MV50 is head and shoulders above the "tiny hybrid" competition - Orange Micro and Peavey Piranha. I've played all of those, and while Micro and Piranha aren't bad, MV50 is actually GOOD.
50 watts is @ 4 ohms, so in reality you are only getting 25 or 12.5 watts. That's OK, because Vox is working on a
1b. Vox 150 watt Nutube prototype


I did not get to play through this. But it looks promising, no?
2. Peavey Invective 120


This is the sig amp of Misha Mansoor from Periphery. It is one of the smartest designed amps I've ever seen. Evidently the idea was to eliminate tone-related pedals and put all that functionality into the head.
So you get a clean channel with adjustable overdrive that goes all the way up to classic rock territory. Then you get a noise gate and a Tube Screamer. Then you get the 5150 Block Letters amp verbatim.

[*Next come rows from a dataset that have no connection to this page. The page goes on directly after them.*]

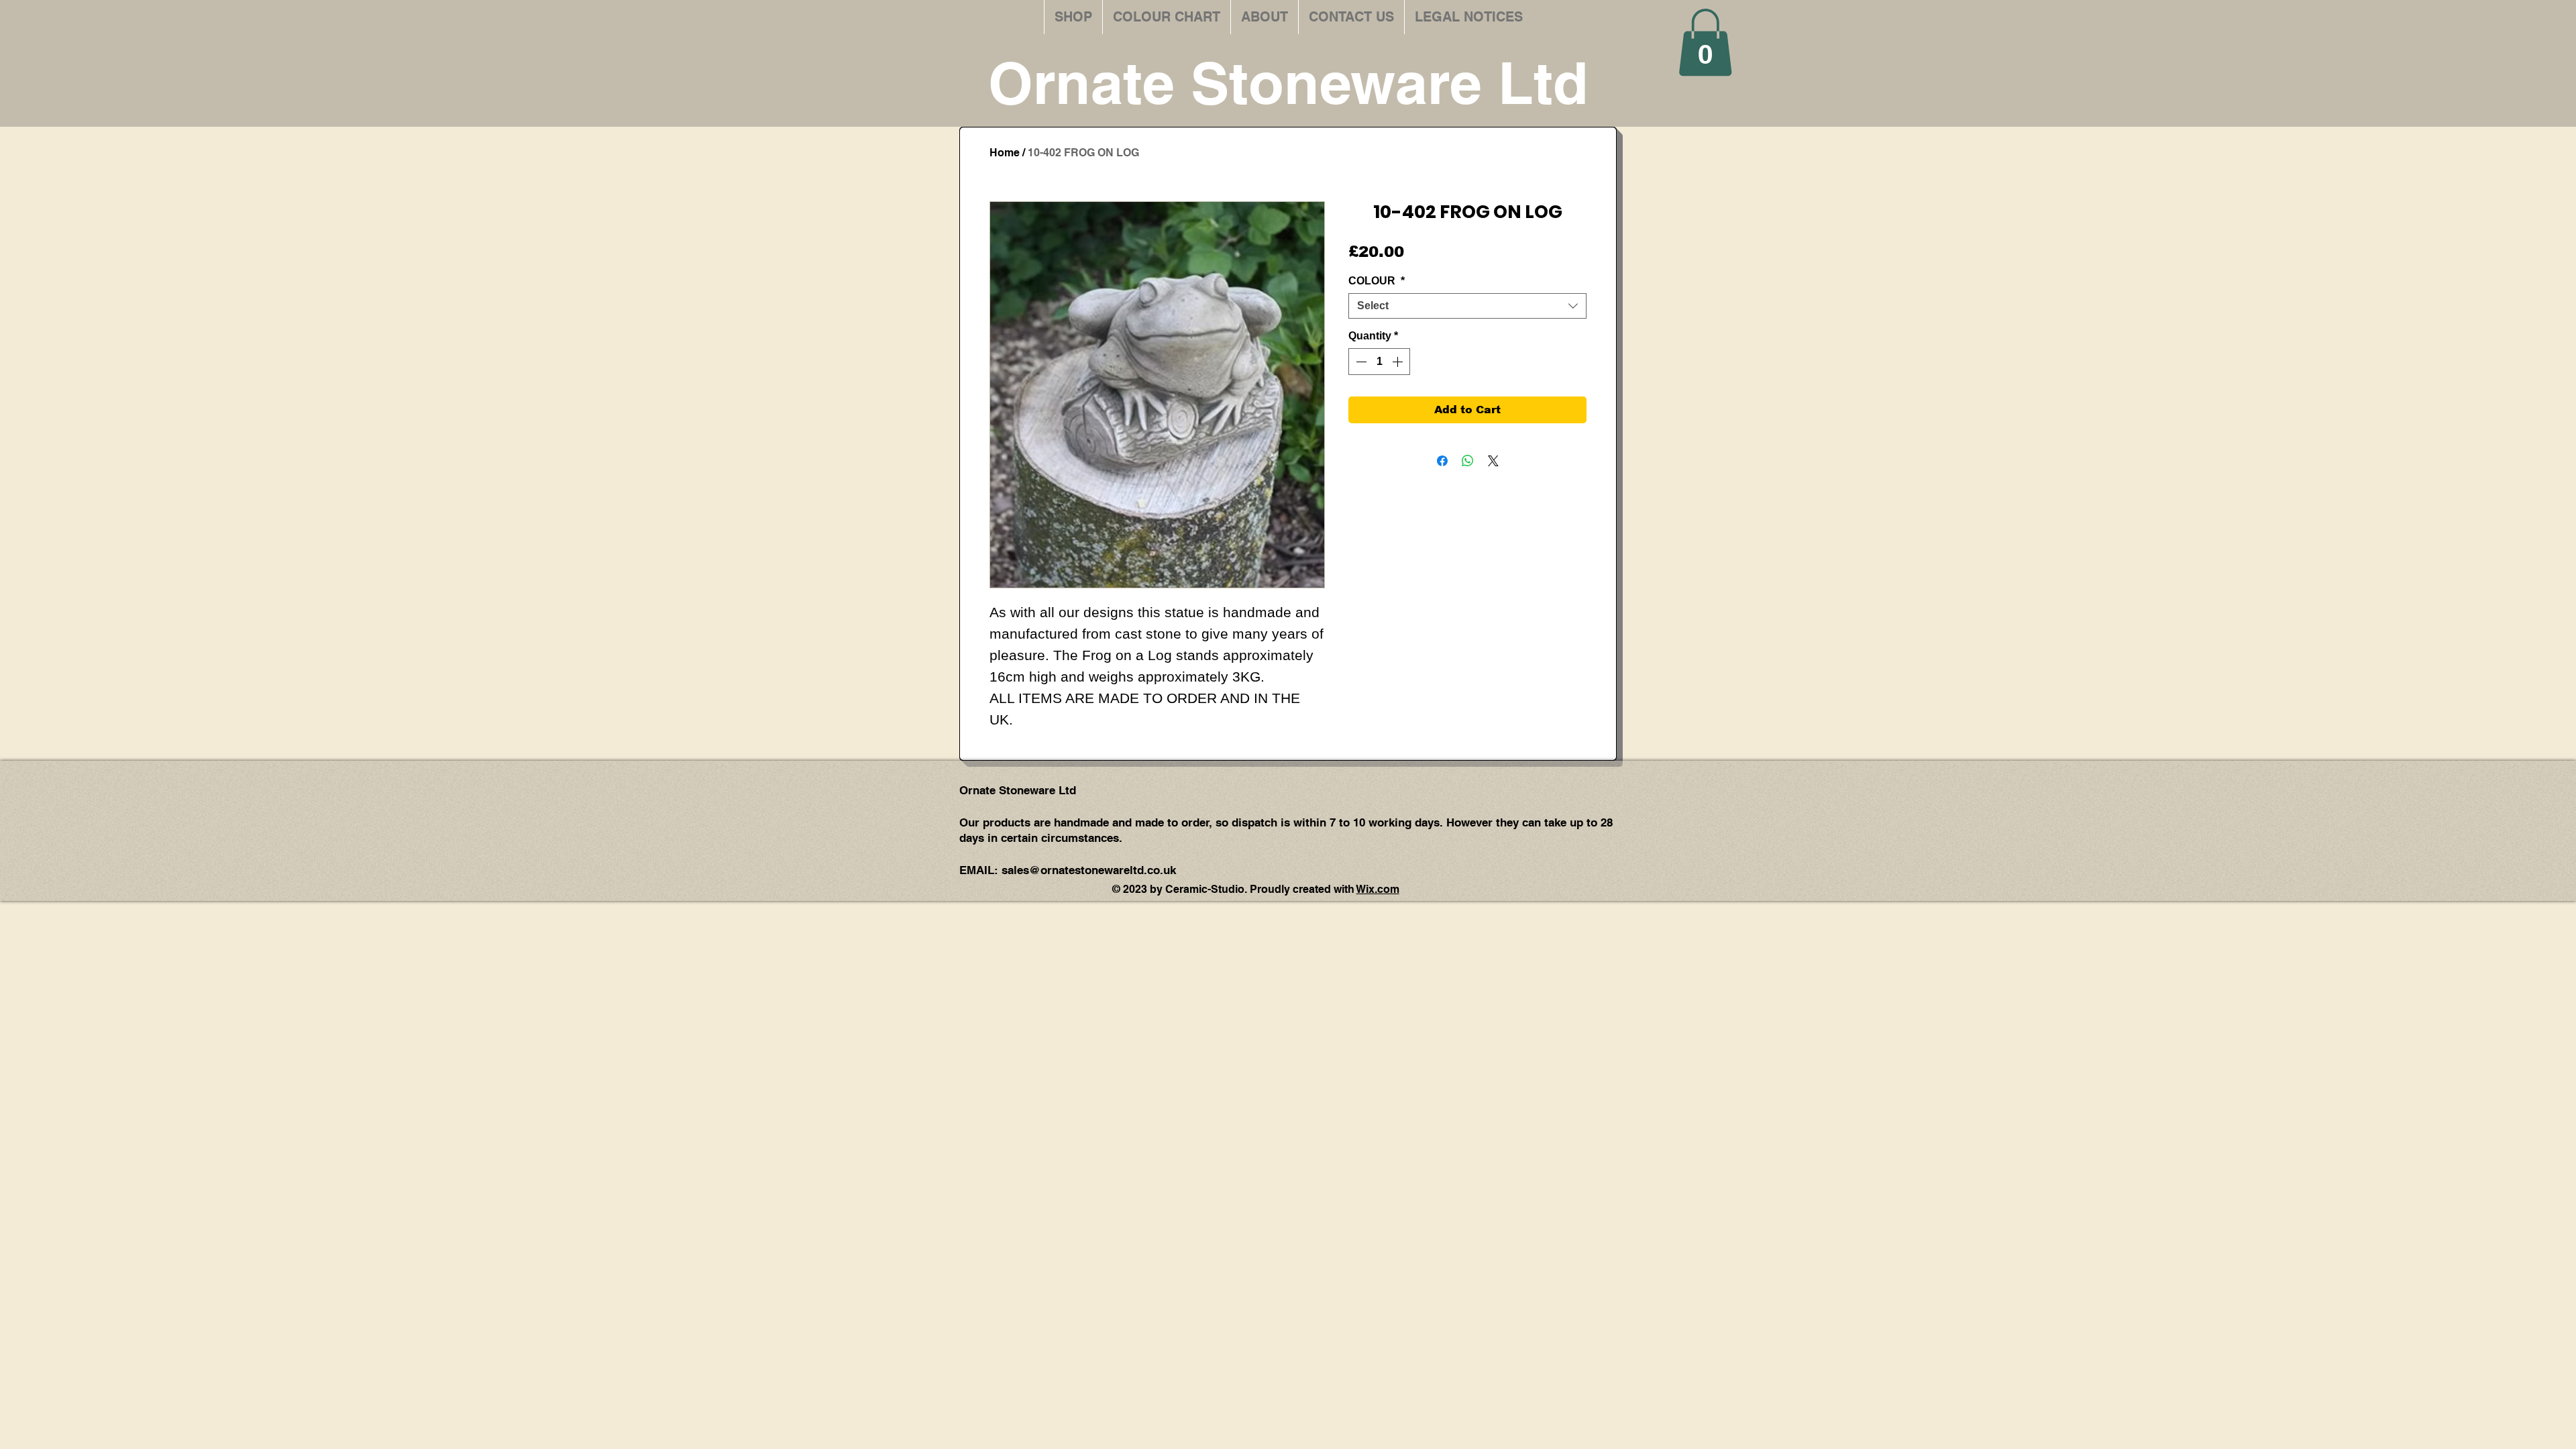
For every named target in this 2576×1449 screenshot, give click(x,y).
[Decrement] (1359, 361)
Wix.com (1377, 889)
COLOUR (1376, 280)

In the back you have 2 effects loops and 2 9V power sockets for powering pedals (cool!). There is also a clean boost (I'm guessing that's the "Master Boost"). You can switch down from 120 watts to 60 watts in the back.
The whole thing has MIDI, not for knob settings, but for switches/things being turned on/off.

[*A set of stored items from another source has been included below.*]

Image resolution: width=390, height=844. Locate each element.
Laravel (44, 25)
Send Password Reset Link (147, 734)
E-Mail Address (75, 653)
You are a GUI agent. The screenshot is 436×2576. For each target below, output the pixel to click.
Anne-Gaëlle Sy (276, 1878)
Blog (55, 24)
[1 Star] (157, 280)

I asked if a smaller wattage version would be available. The answer: "No comment." I take that as a yes.
3. BluGuitar Amp1, BluBox

The Amp1 is not new; it was introduced in 2015. But it's new to me, and more than timely in the current trend of ever-smaller amps. Smaller here doesn't mean small power. It's 100 watts in the space of a double-wide pedal.
Yes, there's a power section, so it's an actual amp. Converse to the Vox MV50, the preamp section is solid state (all analog, no digital modeling), and the power section is tube, albeit a "Nanotube" that seems to be of Russian origin, as opposed to the Japanese made-Nutube in the Vox.

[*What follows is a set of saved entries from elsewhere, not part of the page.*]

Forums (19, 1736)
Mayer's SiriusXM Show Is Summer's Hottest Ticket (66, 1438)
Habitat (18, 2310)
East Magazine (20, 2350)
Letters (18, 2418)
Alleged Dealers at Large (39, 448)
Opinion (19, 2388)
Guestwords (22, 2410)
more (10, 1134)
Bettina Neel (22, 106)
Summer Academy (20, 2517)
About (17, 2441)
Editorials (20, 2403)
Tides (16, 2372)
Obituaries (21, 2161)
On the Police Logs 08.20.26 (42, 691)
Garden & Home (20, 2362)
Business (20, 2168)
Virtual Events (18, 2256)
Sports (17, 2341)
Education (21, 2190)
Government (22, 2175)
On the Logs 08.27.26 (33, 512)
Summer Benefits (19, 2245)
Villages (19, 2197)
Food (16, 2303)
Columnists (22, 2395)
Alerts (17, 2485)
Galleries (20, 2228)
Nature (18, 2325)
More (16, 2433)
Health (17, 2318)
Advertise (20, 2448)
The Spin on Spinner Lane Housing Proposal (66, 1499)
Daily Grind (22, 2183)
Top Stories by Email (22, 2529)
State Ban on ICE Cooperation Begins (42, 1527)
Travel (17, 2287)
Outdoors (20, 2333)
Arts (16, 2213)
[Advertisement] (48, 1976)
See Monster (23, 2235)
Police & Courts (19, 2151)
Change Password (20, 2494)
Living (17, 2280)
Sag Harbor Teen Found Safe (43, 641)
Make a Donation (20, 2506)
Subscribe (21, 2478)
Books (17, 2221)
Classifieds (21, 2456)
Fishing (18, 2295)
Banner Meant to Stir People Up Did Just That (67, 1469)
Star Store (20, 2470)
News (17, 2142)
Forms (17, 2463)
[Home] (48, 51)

The BluBox is the actual new product for 2017. It's a cab and mic placement sim box, with 16 cab options and a knob that sweeps mic placement from center out to edge. This is a middle ground between the several switches available in a SansAmp and the all-cabs-and-speakers-are-fair-game multiplicity of digital IRs.
I heard both Thomas Blug and Jennifer Batten demo the Amp1-BluBox combo at NAMM. Their demos sounded great, though they are 2 of the finest guitar players alive today and could make anything sound good.
As far as I know, there aren't really competitors for these products. The Quilter Tone Block is probably the closest true amp, power-wise, in a pedal size, but it has fewer features and isn't meant to be foot-operated like the Amp1. Digitech is coming out this year with the CabDryVR cabinet sim pedal, but it has fewer cab options and no mic placement options.